§ **Requirement**: Repeat the records exactly as given. Do not include the pictures.

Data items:

--- START ---

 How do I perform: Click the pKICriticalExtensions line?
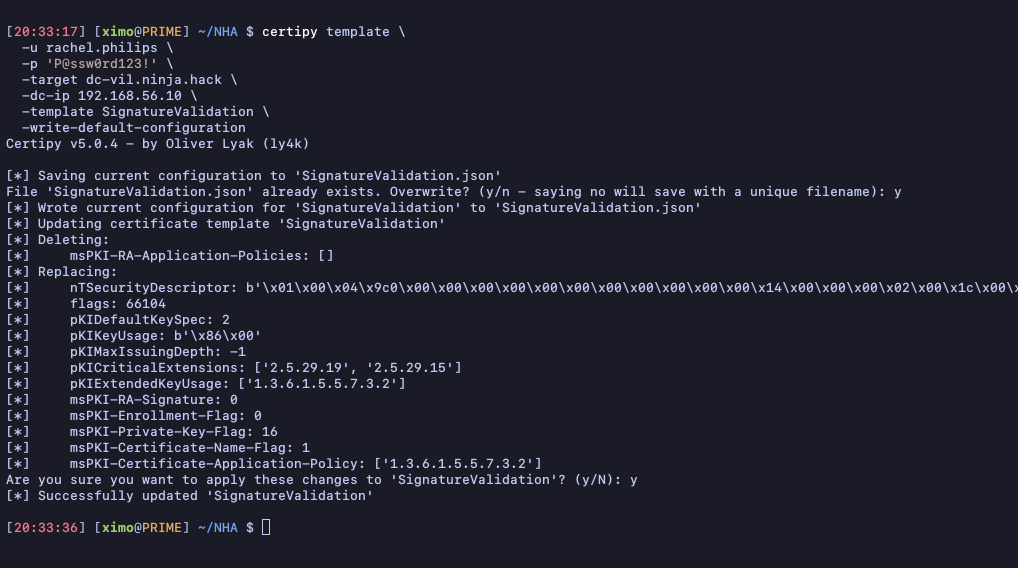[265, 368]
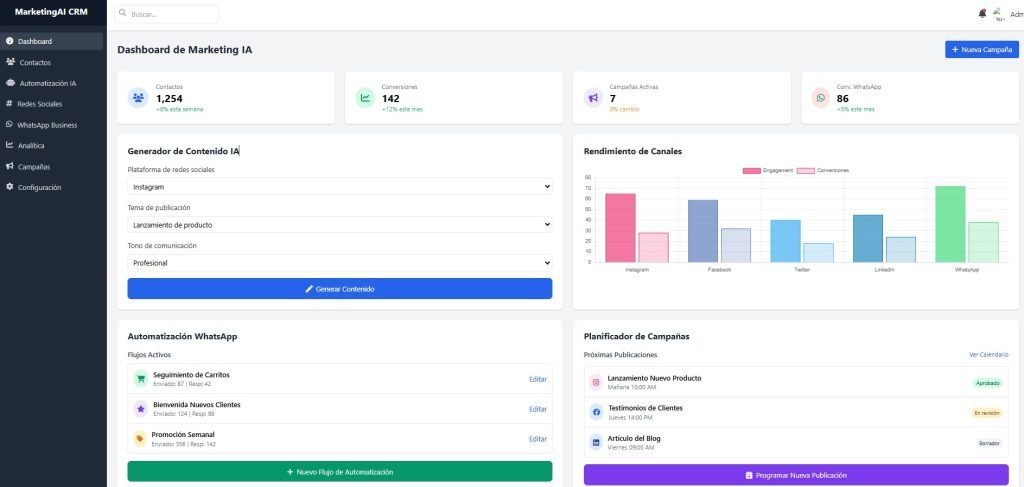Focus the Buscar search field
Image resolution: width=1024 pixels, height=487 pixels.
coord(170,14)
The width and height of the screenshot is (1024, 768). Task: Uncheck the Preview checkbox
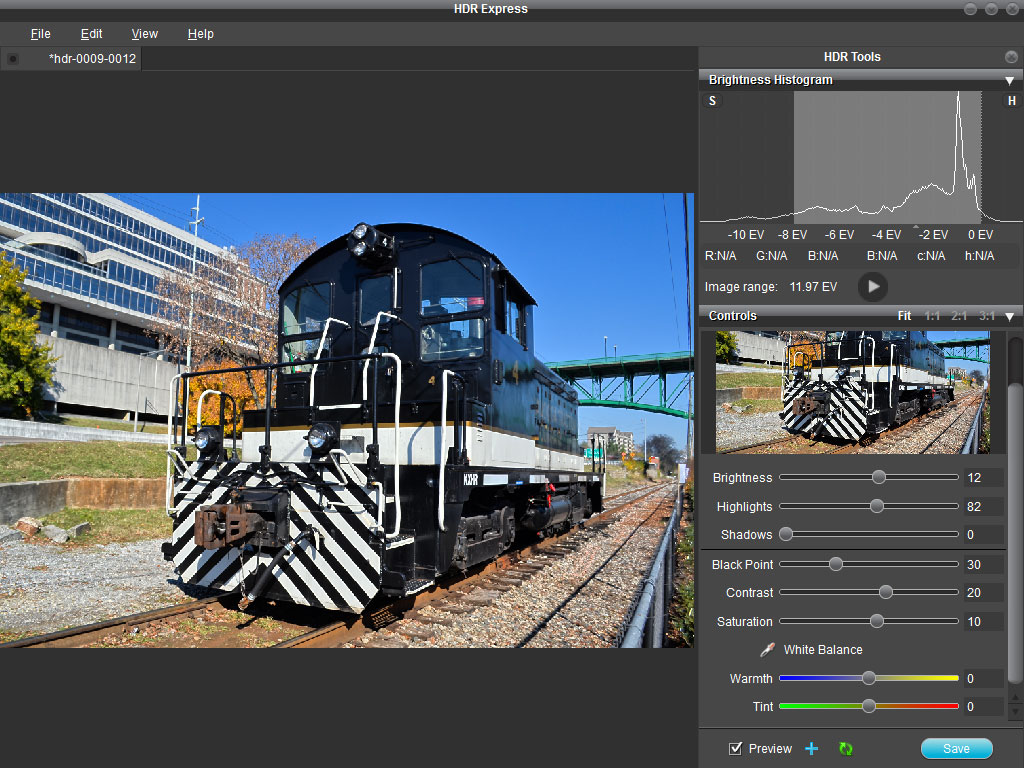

--- END ---

§ **Solution to the problem**:
 How do I perform: Click the pKICriticalExtensions line?
[265, 368]
Focus the Buscar search field
Image resolution: width=1024 pixels, height=487 pixels.
coord(170,14)
The width and height of the screenshot is (1024, 768). Task: Uncheck the Preview checkbox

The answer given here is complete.